Covering the bioinformatics niche and much more

Restriction Enzymes: The Grand Finale

| Comments

We get to the last piece of the puzzle. On the last four posts we have seen each part of the restriction enzyme site searcher script, and now we put everything together. If someone is also following the book, will see that the Python code we are producing here is slightly different, but in essence achieves the same result.

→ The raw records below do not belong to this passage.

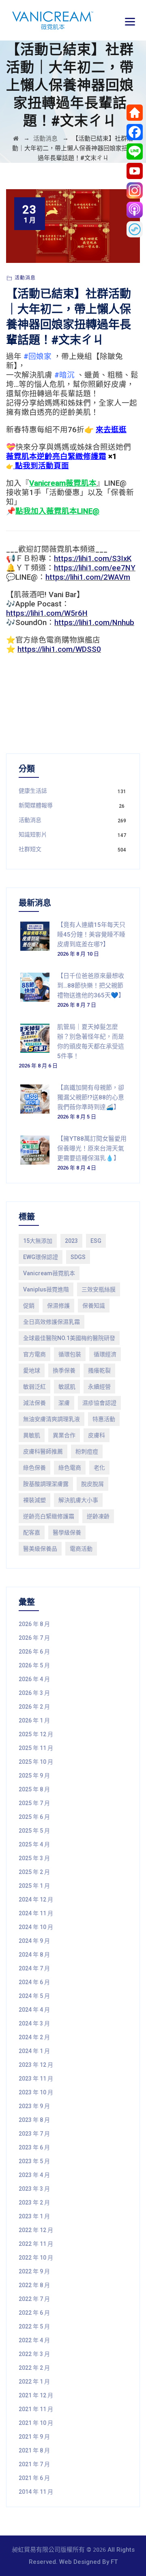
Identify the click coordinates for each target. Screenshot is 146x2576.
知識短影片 (33, 834)
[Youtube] (134, 171)
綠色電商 (69, 1467)
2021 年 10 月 (36, 2423)
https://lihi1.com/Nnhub (94, 622)
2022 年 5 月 (34, 2326)
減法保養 (34, 1403)
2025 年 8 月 (34, 1789)
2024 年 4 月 (34, 2009)
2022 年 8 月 (34, 2285)
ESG (95, 1241)
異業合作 (64, 1435)
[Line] (134, 151)
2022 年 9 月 (34, 2271)
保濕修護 (58, 1305)
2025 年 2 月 (34, 1872)
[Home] (134, 112)
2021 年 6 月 (34, 2478)
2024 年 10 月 (36, 1927)
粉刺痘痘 (86, 1451)
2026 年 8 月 (34, 1624)
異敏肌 (31, 1435)
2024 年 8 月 (34, 1954)
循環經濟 (105, 1354)
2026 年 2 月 (34, 1706)
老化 (99, 1467)
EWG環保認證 (40, 1257)
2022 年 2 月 (34, 2368)
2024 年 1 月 (34, 2051)
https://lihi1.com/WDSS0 (59, 649)
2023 (71, 1241)
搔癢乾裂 (99, 1370)
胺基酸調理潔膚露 (46, 1484)
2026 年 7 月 (34, 1638)
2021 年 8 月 (34, 2450)
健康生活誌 (33, 791)
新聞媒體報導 (36, 805)
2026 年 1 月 (34, 1720)
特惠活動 (103, 1419)
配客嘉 (31, 1532)
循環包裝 (69, 1354)
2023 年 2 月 (34, 2202)
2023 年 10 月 (36, 2092)
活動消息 (25, 278)
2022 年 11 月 (36, 2244)
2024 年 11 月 (36, 1913)
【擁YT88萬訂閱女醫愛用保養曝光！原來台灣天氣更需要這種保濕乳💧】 (92, 1148)
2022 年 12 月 (36, 2230)
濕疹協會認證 (99, 1403)
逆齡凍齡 (98, 1516)
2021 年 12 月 (36, 2395)
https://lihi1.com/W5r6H (47, 613)
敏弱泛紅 (34, 1386)
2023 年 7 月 (34, 2133)
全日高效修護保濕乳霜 (51, 1322)
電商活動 (81, 1548)
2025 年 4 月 (34, 1844)
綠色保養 (34, 1467)
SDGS (78, 1257)
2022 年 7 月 (34, 2299)
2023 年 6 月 (34, 2147)
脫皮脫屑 (92, 1484)
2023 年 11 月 (36, 2078)
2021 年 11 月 (36, 2409)
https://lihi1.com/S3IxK (92, 558)
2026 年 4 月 (34, 1679)
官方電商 (34, 1354)
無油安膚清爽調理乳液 (51, 1419)
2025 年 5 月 (34, 1830)
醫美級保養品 (40, 1548)
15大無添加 (37, 1241)
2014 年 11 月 (36, 2491)
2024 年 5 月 (34, 1996)
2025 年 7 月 (34, 1803)
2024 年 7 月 (34, 1968)
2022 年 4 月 (34, 2340)
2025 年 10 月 (36, 1762)
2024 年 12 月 (36, 1899)
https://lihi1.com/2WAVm (87, 577)
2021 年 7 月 (34, 2464)
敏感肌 (66, 1386)
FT (114, 2561)
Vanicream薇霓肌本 (49, 1273)
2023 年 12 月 (36, 2065)
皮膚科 (96, 1435)
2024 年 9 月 (34, 1941)
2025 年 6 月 (34, 1817)
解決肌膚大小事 (78, 1500)
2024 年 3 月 (34, 2023)
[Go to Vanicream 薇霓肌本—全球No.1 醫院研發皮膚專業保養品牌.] (16, 138)
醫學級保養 (67, 1532)
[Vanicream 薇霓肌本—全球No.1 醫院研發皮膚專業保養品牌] (52, 20)
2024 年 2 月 (34, 2037)
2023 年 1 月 (34, 2216)
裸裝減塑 (34, 1500)
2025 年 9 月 (34, 1775)
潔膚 (64, 1403)
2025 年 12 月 (36, 1734)
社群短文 (30, 849)
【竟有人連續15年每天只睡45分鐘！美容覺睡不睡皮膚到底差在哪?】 (91, 934)
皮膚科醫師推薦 (43, 1451)
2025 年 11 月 (36, 1748)
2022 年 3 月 (34, 2354)
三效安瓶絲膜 (99, 1289)
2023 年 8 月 (34, 2120)
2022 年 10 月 (36, 2257)
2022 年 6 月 (34, 2312)
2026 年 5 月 (34, 1665)
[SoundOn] (134, 229)
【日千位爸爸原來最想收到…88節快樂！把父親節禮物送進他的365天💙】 (91, 985)
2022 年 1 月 (34, 2381)
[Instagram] (134, 190)
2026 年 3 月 (34, 1693)
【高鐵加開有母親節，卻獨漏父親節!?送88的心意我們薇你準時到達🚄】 (90, 1097)
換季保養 (64, 1370)
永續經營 (99, 1386)
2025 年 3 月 (34, 1858)
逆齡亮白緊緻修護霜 (48, 1516)
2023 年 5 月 (34, 2161)
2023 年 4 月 (34, 2175)
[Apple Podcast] (134, 210)
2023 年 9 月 (34, 2106)
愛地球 (31, 1370)
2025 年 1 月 (34, 1885)
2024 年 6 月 (34, 1982)
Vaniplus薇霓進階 (46, 1289)
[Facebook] (134, 132)
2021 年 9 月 (34, 2436)
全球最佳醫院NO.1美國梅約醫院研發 (69, 1338)
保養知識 (93, 1305)
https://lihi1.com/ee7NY (94, 567)
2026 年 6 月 (34, 1651)
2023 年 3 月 (34, 2188)
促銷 (28, 1305)
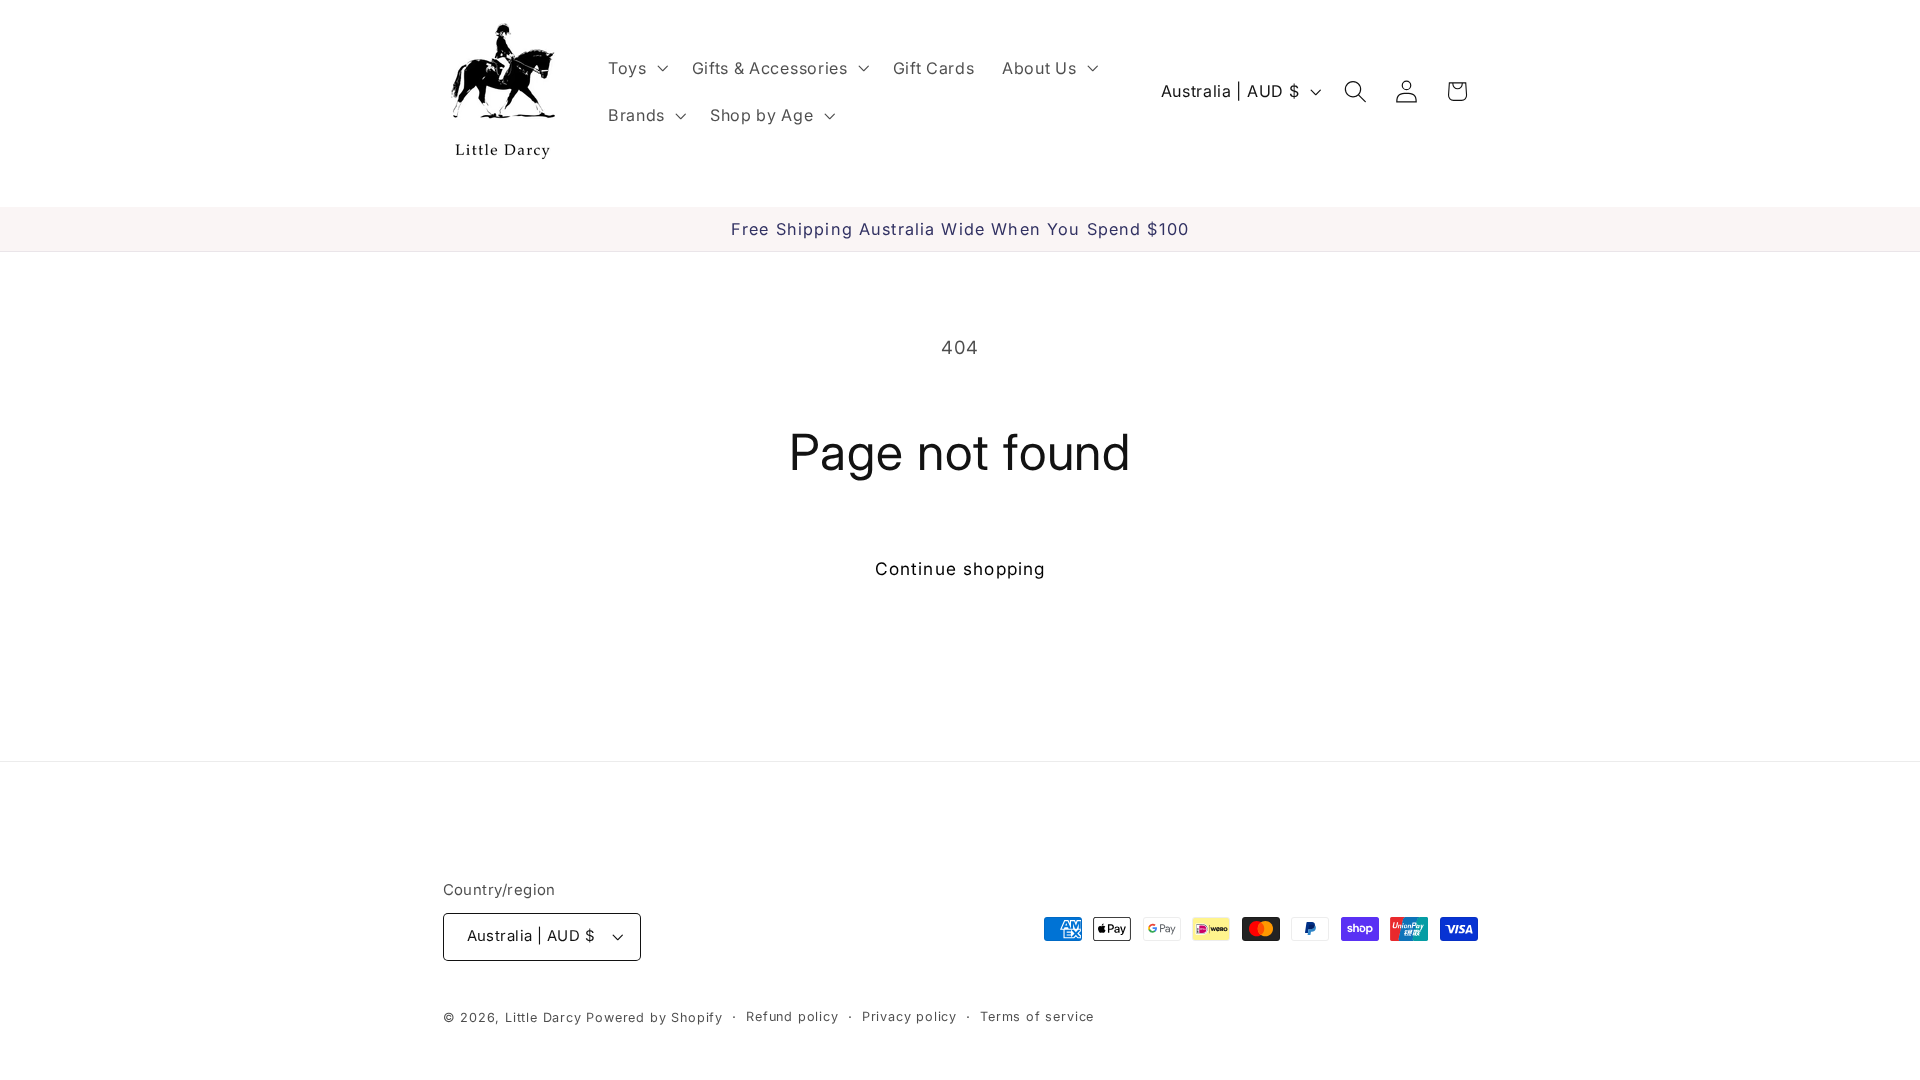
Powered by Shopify (654, 1017)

Ok, we saw last time that the function which searches for the enzyme sites returns a tuple with the actual sites and positions. Why is it better to return sites and positions? Because one enzyme can have multiple sites and you might want to know where are they. Also, it helps us practice some Python skills. We will start by the last piece, and part of it we already saw before.

if isname:
  print 'Name found'
  sequences = fasta.read_fasta(open(sys.argv[2], 'r').readlines())
  for item in sequences:
      sites, positions = find_sites(enzyme, enzymeset, item.sequence)
      print item.name[:20]+'...'
      for i in zip(sites, positions):
          print i[0], '->', i[1]
  print 'Enzyme name not found, please try again'

This is the if that checks to see if the input enzyme name was found in the list. Clearly we added a couple of things. Already covered here, if isname is true we go and read the sequence file, which can contain a single or multiple sequences. We start a loop and call the find_sites and expect the return on a tuple sites, positions. Next line, we print the sequence name for the output. And then … Yes, and then we have something new: zip. This is a function that returns a list of tuples from each one of the arguments passed to it. In our case we are passing two lists (sites and positions) and we know that each site has one position, and we also know that because of the way we build both lists the i-th element in sites will be equivalent to the i-th element in positions. Using zip we create n tuples where the i-th tuple is equivalent to the i-th element in sites and the i-th element in positions.

Confused? Let’s see. Imagine that sites has is composed of

['AAA', 'AAC', 'ACA', 'TAA']

and positions is composed of

['300', '454', '23', '345']

and we want to ouput this AAA -> 300 AAC -> 454 ACA -> 23 TAA -> 345 The first idea that comes to mind is to do a loop, with a range as we already know that both lists will have the same size. Something in the lines of

for i in range(len(positions)):
  print sites[i], '->', positions[i]

and it will work fine and it is not that long (codewise). zip might not be an advantage here, but it will be somewhere else, for sure. We print the results and we are done. The full code will be posted in the repository soon. Next we will move to the book’s chapter 10 and we start a new section here, checking for GenBank files.